I don’t know anything about the Charleston killer’s childhood beyond what has been reported, and I don’t know if that’s all been accurate. I’m not saying a thing about his parents.

But I do know that he walked into a place that welcomed him and sat down next to people who were raised to welcome visitors with open arms and open hearts and open minds.  He at least pretended to pray with these loving people, and then he stood up, looked around at them, these people who had welcomed him and prayed with him, and he shot them to death.  With a gun given to him by his parents.

It’s reasonable to ask why I’m posting about this on the website for a children’s radio show.  Jessica Luther, an Austin mom, posted this on Twitter yesterday:

“A 5yo black girl survived last night by playing dead.
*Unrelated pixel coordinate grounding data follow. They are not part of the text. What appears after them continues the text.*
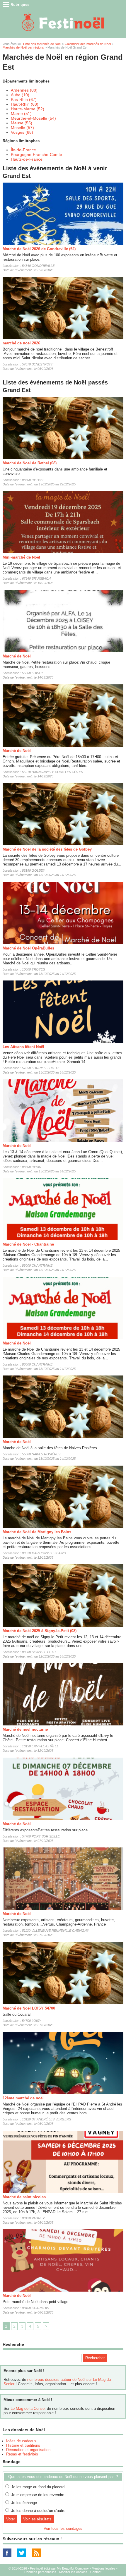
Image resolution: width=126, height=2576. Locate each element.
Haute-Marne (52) (27, 109)
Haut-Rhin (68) (24, 104)
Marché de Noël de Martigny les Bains (37, 1532)
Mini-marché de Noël (21, 557)
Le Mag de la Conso (28, 2408)
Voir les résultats (37, 2519)
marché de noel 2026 (21, 343)
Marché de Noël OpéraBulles (28, 948)
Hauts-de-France (26, 159)
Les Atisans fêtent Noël (23, 1047)
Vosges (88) (22, 132)
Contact (95, 2572)
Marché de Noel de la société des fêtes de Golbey (47, 849)
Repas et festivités (22, 2454)
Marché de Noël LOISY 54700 (29, 2008)
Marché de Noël (17, 656)
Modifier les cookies (73, 2572)
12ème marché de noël (23, 2098)
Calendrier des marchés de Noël (88, 44)
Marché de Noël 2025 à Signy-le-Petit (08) (39, 1631)
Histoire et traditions (23, 2445)
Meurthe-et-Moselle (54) (33, 118)
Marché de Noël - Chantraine (28, 1244)
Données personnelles (40, 2572)
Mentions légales (103, 2568)
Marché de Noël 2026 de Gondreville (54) (39, 249)
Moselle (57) (22, 127)
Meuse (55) (21, 123)
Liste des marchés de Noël (42, 44)
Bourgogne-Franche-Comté (36, 154)
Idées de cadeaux (21, 2441)
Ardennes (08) (24, 90)
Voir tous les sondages (63, 2528)
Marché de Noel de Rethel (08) (30, 463)
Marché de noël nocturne (25, 1729)
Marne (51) (21, 113)
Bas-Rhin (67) (24, 99)
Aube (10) (20, 94)
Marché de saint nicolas (24, 2197)
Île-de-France (23, 149)
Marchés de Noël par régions (23, 47)
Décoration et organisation (28, 2450)
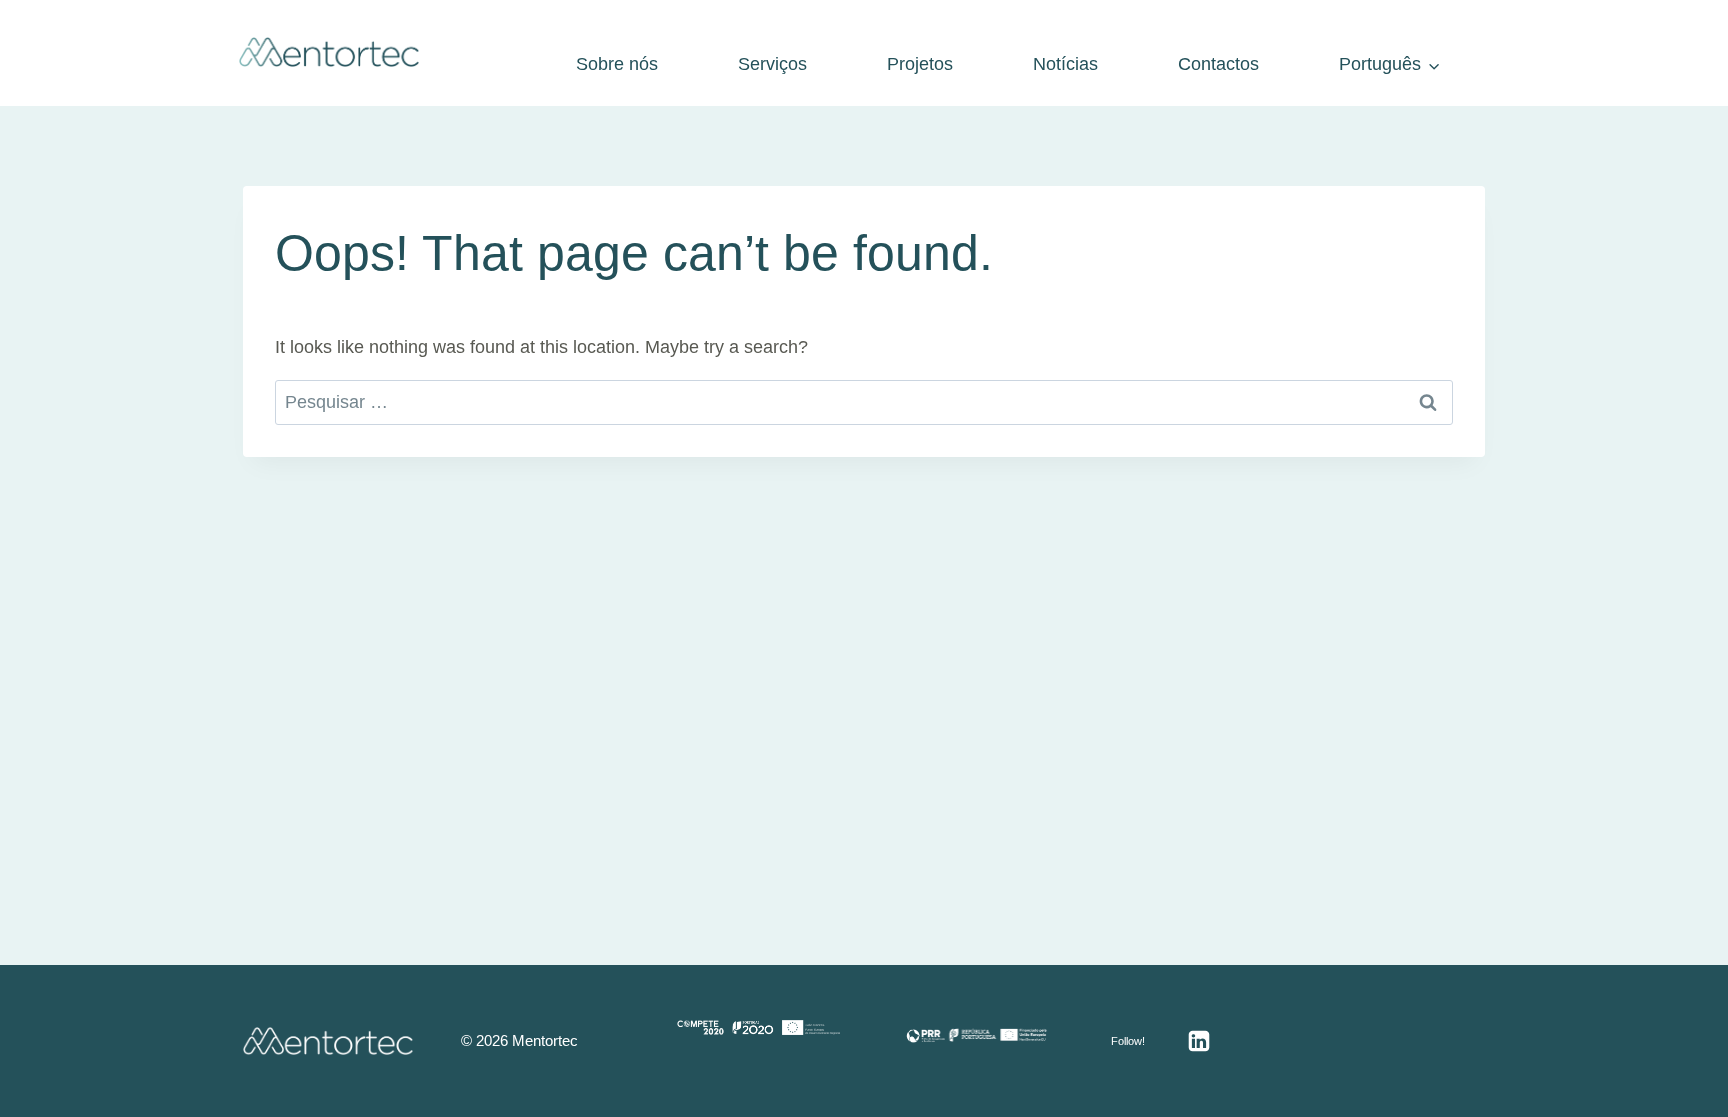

Surely my 6yo white son can survive a conversation about why she matters.”

Maybe naively, I think part of that conversation can be started and facilitated through music.  Music that celebrates love and difference and play and fun and history and the future.  Music that gets kids dancing together, spinning together, singing together, holding hands together.  Music that asks interesting questions and hopefully gives parents a chance to talk about some possible answers.

So, put on some music, hold your kids, and, if the time is right, have a hard conversation about what happened.  It can only help.

Love you all.

As usual, Elizabeth Mitchell (here with Dan Zanes) is a great place to start.  Hopefully the embedding will work:

P.S. Please don’t make the narrative be just about the South, either. South Carolina has some amazingly wonderful and loving people, and every state has its problems. Certainly there are regional issues but these are not issues unique to anyone or any state.